• **What the task requires**:
Restate, word for word, the run of lines that starts at the line containing "This screenshot has width=1568, height=620." and ends with the final line of the listing. Leave pictures out.
--------------------
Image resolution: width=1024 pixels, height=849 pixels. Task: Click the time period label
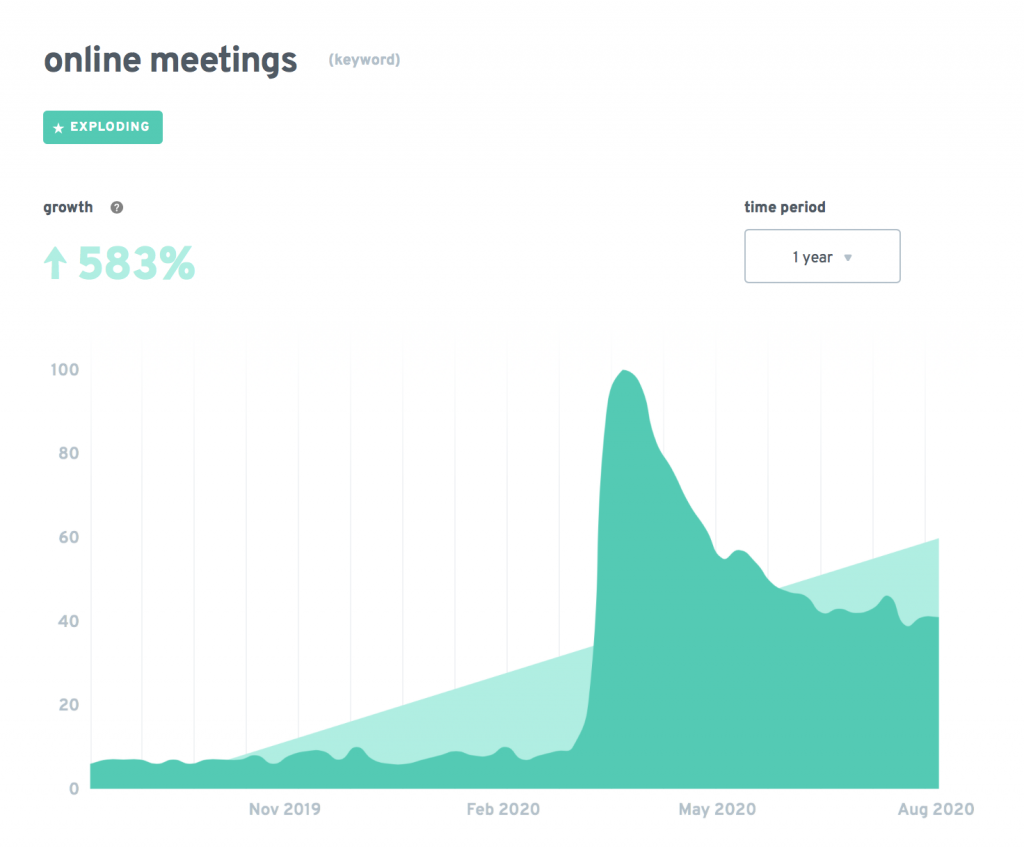click(x=785, y=208)
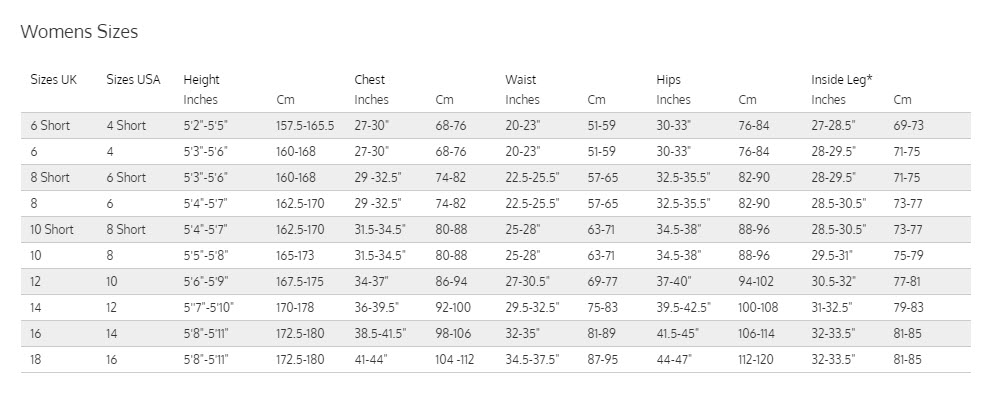Click the Womens Sizes heading

[x=79, y=32]
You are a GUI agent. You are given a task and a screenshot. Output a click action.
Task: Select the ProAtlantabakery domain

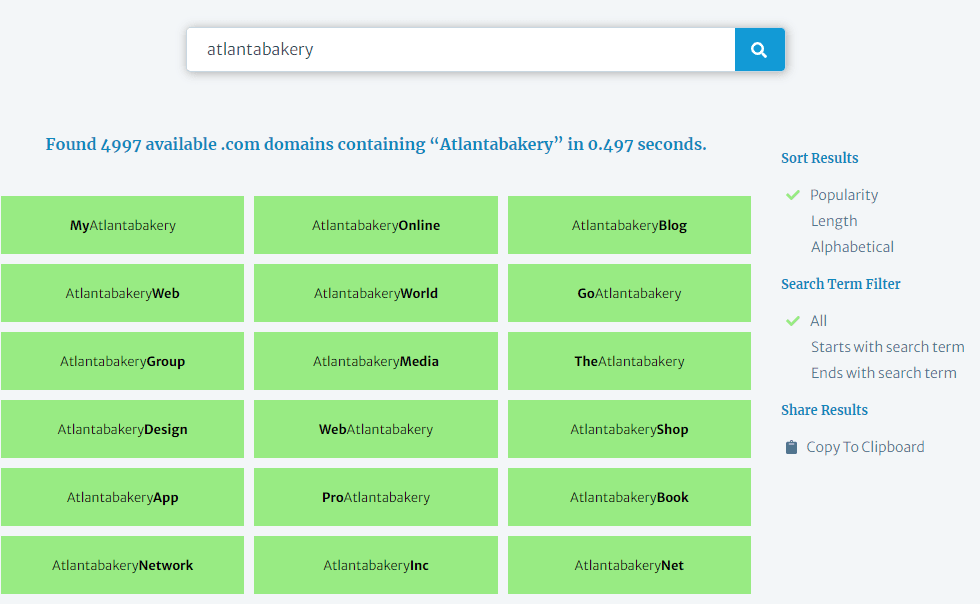(x=375, y=497)

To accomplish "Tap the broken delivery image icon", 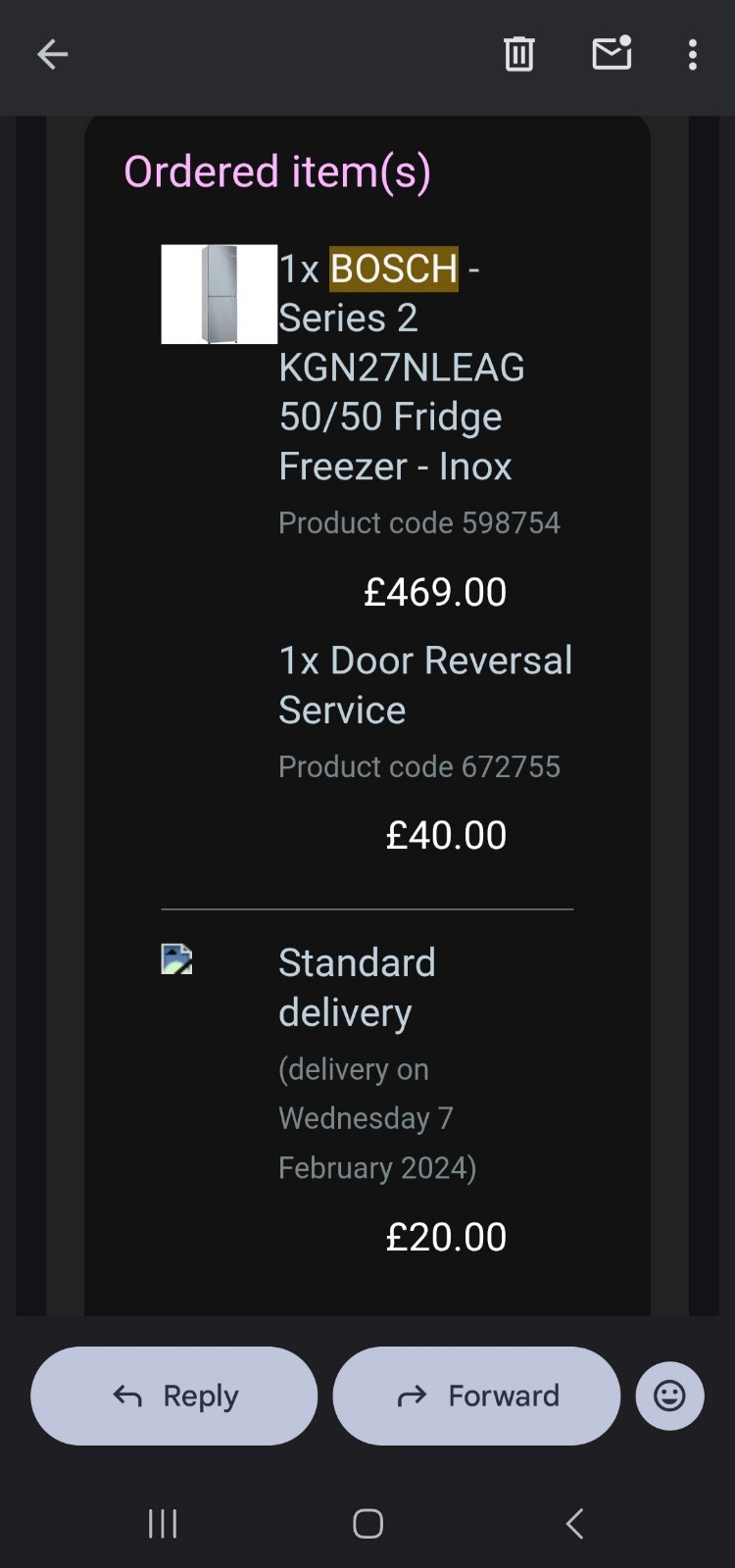I will point(176,958).
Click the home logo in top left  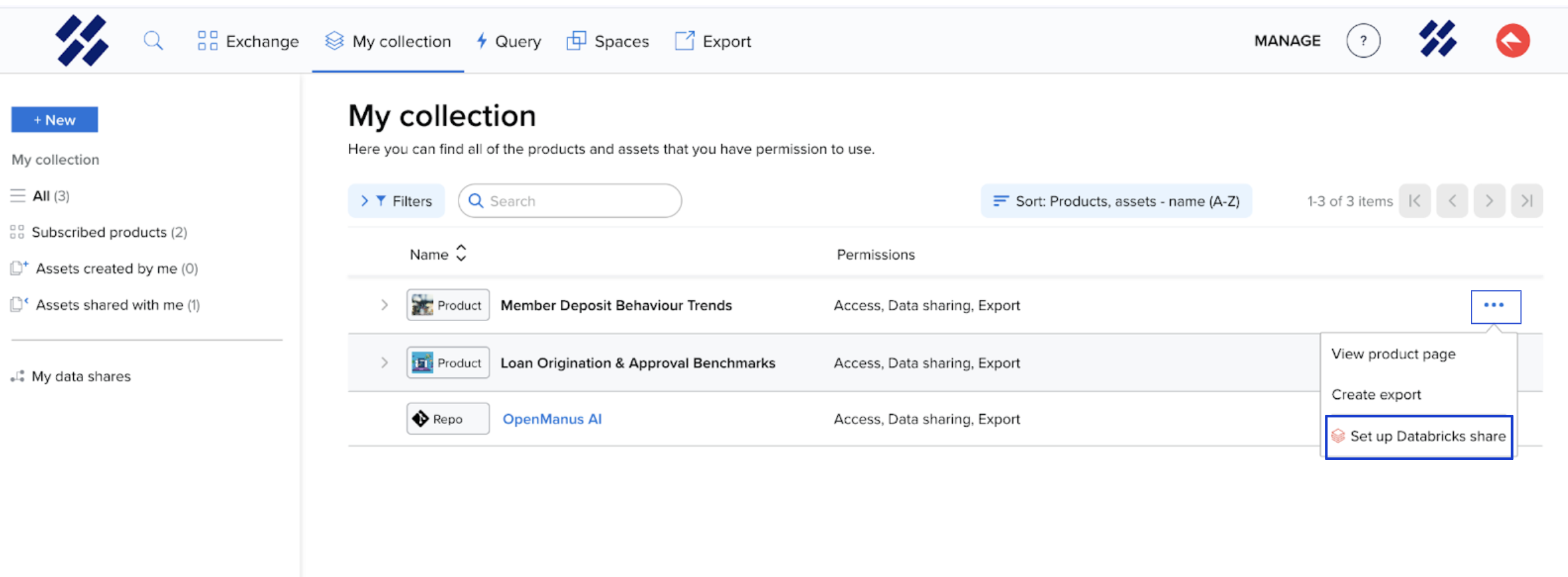pyautogui.click(x=82, y=41)
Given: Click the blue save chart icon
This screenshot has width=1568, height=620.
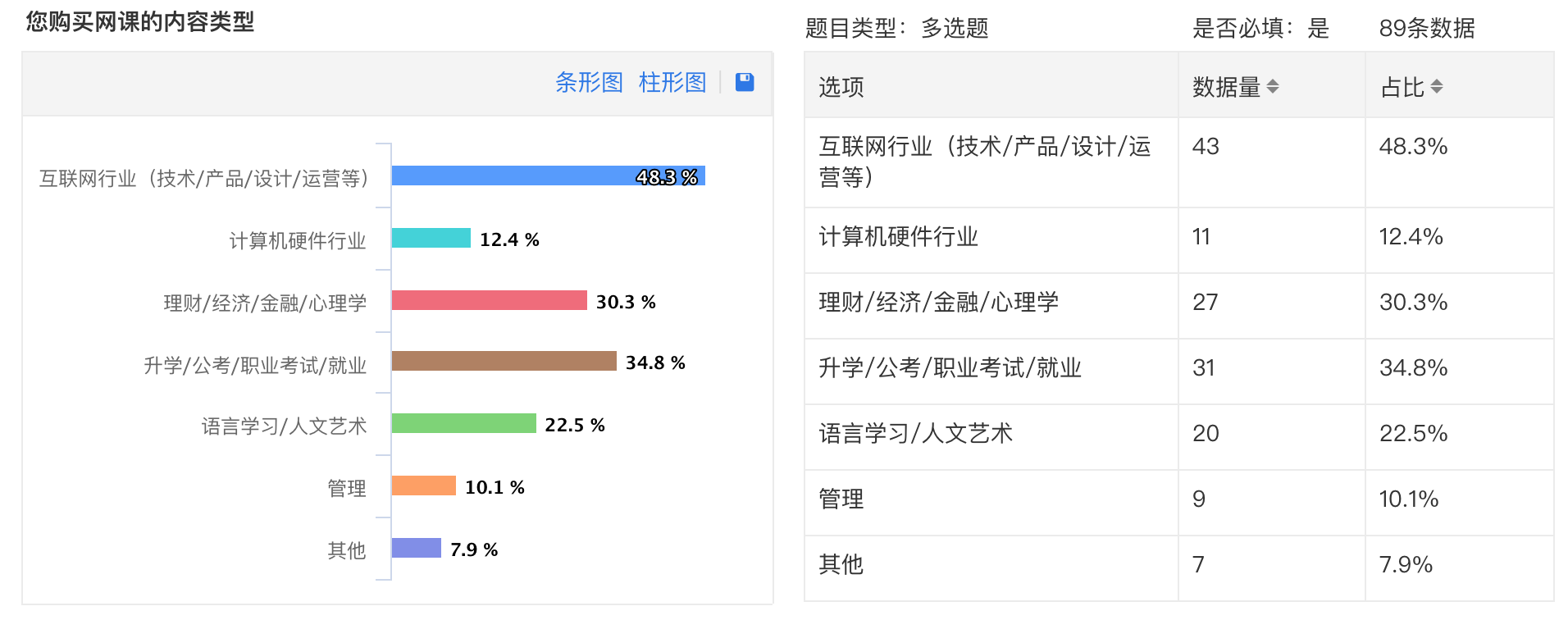Looking at the screenshot, I should (745, 82).
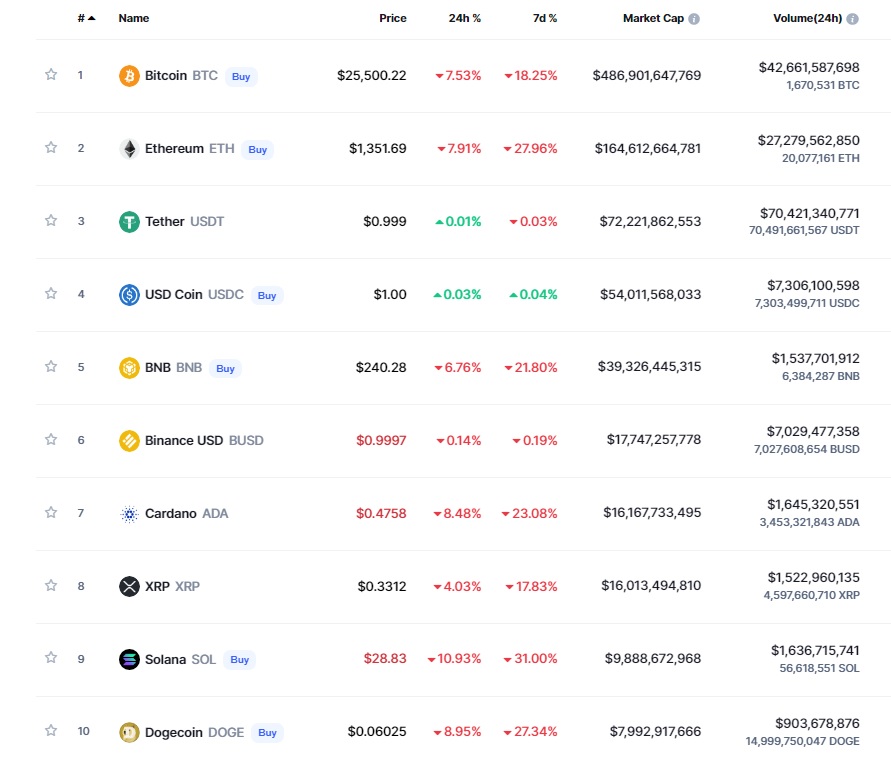Click the Dogecoin logo icon
This screenshot has width=891, height=761.
click(129, 733)
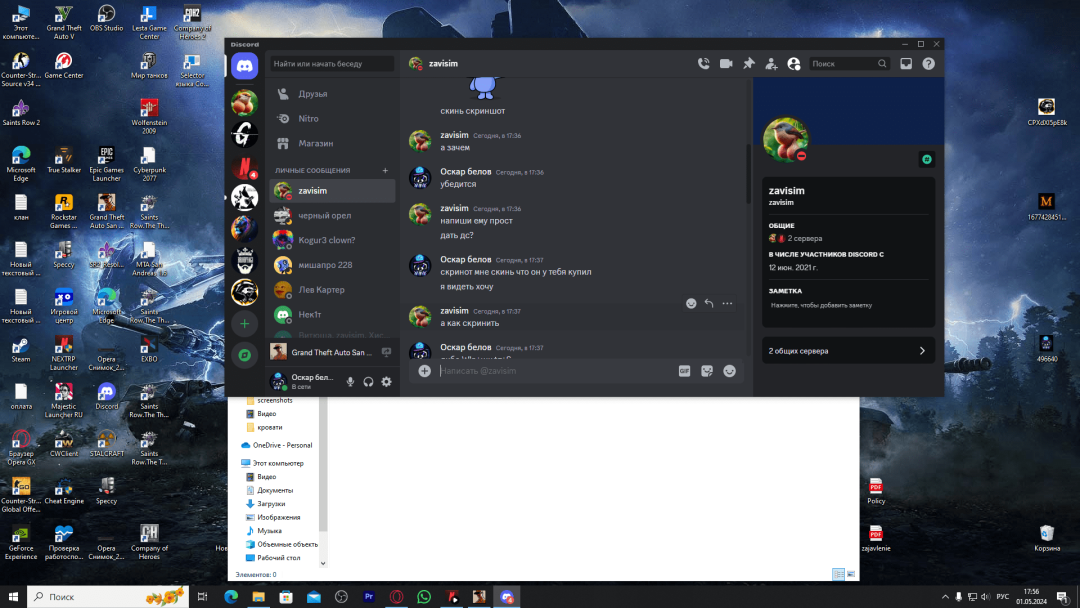Viewport: 1080px width, 608px height.
Task: Add a server with the plus button
Action: coord(245,324)
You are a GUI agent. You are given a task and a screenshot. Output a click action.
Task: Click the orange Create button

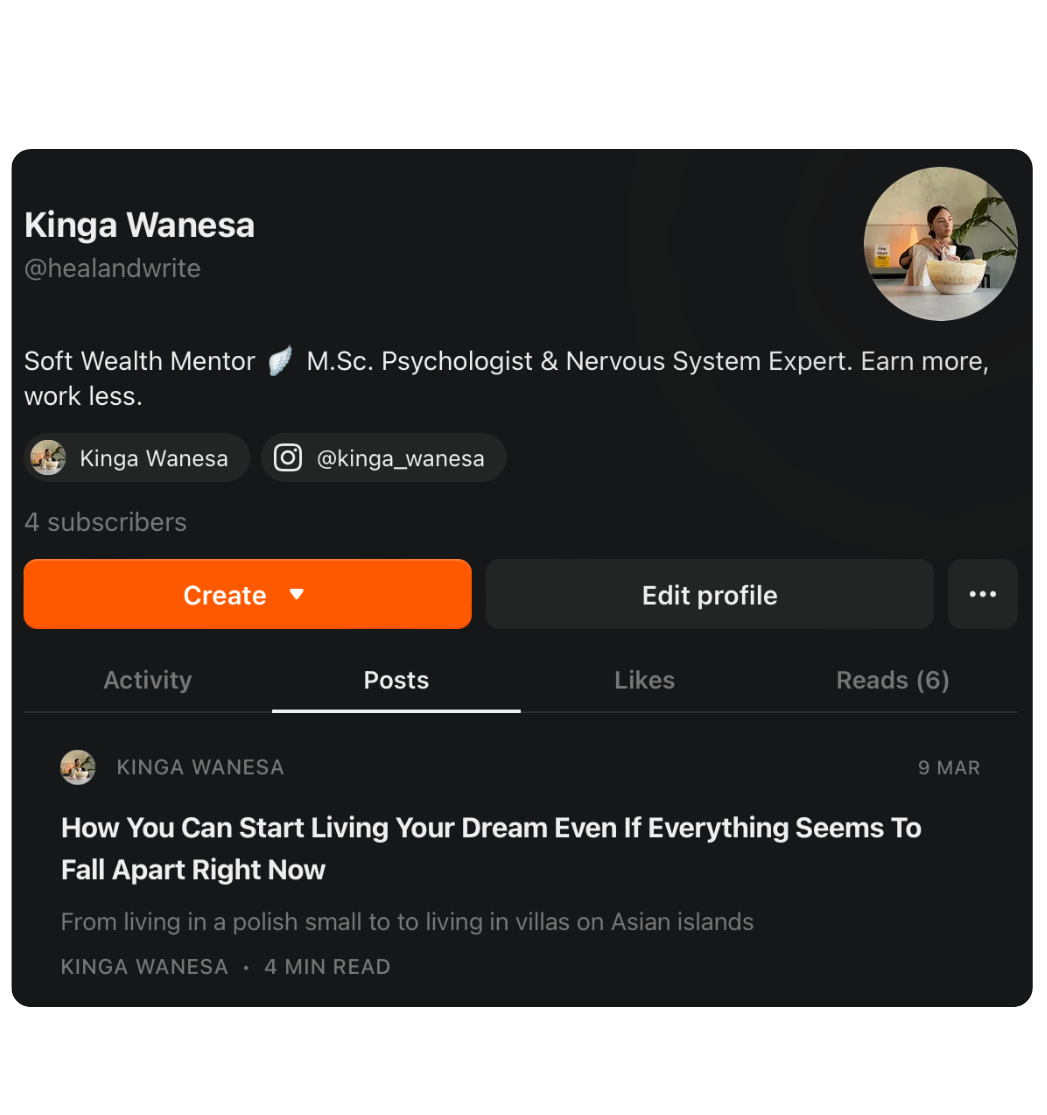point(248,594)
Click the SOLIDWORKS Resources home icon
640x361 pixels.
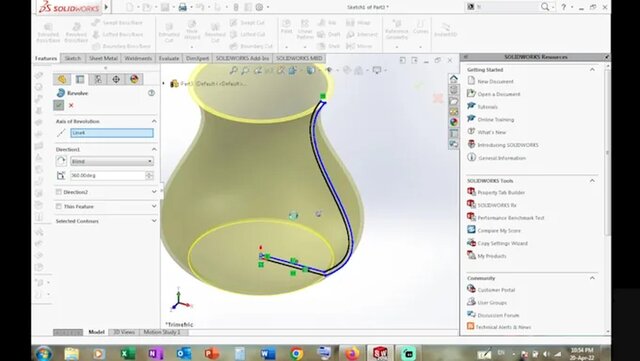(x=453, y=79)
--------------------
• **Output of the exercise**:
This screenshot has width=1568, height=620.
Looking at the screenshot, I should (745, 82).
Click the Dogecoin logo icon
This screenshot has width=891, height=761.
click(129, 733)
Viewport: 1080px width, 608px height.
Task: Add a server with the plus button
Action: coord(245,324)
You are a GUI agent. You are given a task and a screenshot. Output a click action.
Task: Click the orange Create button

point(248,594)
Click the SOLIDWORKS Resources home icon
640x361 pixels.
(x=453, y=79)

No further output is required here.